Blockchain is hard enough to understand and talk about, let alone build. But in a surprise announcement, the creator of the proof of stake (PoS) consensus algorithm, Sunny King, says the sector needs to make it easier for anyone, even those from non-technical backgrounds, to create their own distributed ledgers.
King, who has been out of the public eye for a couple of years now, said yesterday he had become interested in making blockchain easier to use. The technology has the potential to disrupt key areas of society, but he believes it is still too unwieldy and expensive to use practically.
Inaccessibility, he says, prevents blockchain from currently achieving mainstream adoption.
He said: “Blockchain has typically been optimised for its availability and redundancy, but not for ease of use, scalability or cost-efficiency. As a result, it’s often seen as difficult and exceptional, something that’s costly to create and expand.
“But you shouldn’t have to be an expert in technology to create a blockchain. If we can build efficient and stable blockchains that are inexpensive to create and operate, they can be used to host decentralised databases and applications which in turn can drive all manner of businesses and societal functions.”
King developed PoS as an alternative means of achieving consensus to Proof-of-Work (PoW). Simply put, the creator of a new block is selected, usually – but not always – based on the number of tokens they hold. Rather than relying on energy-intensive mining rigs, King considered PoS to be a far more practical way to scale blockchain networks without compromising security or immutability.

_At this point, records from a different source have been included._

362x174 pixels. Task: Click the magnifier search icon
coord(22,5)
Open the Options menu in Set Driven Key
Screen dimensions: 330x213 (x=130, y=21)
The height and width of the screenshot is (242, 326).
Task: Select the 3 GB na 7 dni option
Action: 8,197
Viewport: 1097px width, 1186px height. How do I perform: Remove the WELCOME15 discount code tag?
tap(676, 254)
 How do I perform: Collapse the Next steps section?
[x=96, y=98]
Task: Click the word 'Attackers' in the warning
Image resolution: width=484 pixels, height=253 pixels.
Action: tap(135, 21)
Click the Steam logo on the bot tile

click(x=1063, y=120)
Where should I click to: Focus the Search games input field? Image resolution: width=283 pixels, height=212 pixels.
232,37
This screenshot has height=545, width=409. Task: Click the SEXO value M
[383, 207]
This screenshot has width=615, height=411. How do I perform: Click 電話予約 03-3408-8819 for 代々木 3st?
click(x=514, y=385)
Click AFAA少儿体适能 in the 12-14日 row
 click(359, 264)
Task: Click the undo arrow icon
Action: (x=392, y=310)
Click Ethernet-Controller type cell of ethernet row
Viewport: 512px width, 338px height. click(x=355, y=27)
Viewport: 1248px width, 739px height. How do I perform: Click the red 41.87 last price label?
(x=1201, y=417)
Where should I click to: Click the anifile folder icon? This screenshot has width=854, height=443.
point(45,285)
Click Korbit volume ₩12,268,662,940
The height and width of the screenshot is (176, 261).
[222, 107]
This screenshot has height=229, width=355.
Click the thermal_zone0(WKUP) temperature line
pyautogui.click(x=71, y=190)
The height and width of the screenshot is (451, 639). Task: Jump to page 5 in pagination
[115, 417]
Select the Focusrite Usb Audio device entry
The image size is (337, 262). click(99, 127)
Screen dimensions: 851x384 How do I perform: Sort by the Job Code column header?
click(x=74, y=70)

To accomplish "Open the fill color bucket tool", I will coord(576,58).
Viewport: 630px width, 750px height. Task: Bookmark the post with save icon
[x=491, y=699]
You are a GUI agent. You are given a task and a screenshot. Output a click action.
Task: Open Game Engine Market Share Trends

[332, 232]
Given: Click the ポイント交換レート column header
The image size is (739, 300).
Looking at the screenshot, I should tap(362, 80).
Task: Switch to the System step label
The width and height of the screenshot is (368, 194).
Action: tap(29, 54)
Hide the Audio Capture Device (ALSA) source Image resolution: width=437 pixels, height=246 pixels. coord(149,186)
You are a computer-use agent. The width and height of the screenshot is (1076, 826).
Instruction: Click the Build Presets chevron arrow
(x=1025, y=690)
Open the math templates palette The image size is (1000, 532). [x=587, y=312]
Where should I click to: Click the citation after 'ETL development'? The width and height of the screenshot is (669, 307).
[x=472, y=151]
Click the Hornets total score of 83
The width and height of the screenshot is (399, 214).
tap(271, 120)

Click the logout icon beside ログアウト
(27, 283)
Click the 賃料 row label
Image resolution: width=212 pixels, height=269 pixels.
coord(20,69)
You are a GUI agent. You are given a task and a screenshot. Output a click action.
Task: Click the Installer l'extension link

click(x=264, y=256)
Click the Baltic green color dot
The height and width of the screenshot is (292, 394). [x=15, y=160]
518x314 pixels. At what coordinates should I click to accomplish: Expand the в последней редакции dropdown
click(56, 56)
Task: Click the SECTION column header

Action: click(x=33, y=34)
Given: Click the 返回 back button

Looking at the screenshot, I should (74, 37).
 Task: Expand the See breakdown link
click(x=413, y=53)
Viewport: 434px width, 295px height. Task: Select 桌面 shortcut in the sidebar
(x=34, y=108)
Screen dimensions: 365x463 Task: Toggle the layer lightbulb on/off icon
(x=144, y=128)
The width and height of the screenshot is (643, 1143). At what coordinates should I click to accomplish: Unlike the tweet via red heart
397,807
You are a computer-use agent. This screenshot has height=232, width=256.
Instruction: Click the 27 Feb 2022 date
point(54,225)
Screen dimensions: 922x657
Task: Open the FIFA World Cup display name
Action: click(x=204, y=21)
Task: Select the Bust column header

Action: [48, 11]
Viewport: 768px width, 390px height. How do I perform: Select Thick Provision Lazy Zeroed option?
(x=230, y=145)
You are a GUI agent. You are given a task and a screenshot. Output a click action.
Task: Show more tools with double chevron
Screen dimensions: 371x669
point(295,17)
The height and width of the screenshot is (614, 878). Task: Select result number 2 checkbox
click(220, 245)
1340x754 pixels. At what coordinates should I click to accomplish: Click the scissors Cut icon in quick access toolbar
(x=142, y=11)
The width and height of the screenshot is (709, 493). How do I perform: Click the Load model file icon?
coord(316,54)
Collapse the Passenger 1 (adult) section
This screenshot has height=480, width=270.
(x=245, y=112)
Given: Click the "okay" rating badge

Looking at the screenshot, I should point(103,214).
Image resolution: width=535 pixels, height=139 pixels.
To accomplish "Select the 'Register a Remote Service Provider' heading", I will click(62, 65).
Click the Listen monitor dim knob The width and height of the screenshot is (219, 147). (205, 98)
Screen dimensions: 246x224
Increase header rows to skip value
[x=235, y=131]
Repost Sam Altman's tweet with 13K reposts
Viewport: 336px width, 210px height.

Peercoin (PPC), developed by King in 2012, was the first cryptocurrency to use the new consensus algorithm. Other, larger, networks have followed suit. EOS uses an adapted version of PoS – known as delegated Proof of Stake (or dPoS) – where the network’s 21 largest token holders, the block producers, essentially carries out the same function. The Caspar update, currently slated for release in 2020, will transition Ethereum (ETH) from PoW to PoS.
The world of blockchain engineering is lucrative. Few people know how to build blockchains and those that do, come up with a high price tag A study carried in October found that those who can build distributed ledgers were earning 11-30% premiums on their salary. Being a blockchain engineer was one of the highest paid specialized roles in 2018, according to recruitment company Hired.
Ease of use enhances blockchain utility
King believes blockchain’s real potential is being hampered by its inaccessibility; PoS goes some way to addressing this, but more needs to be done. Although disparities between consensus algorithms excite and spark debates within the sector, it does little to promote blockchain as a viable alternative to centralized databases.
And if no one uses it, what’s the point in it all?
The author is invested in digital assets, including ETH which is mentioned in this article.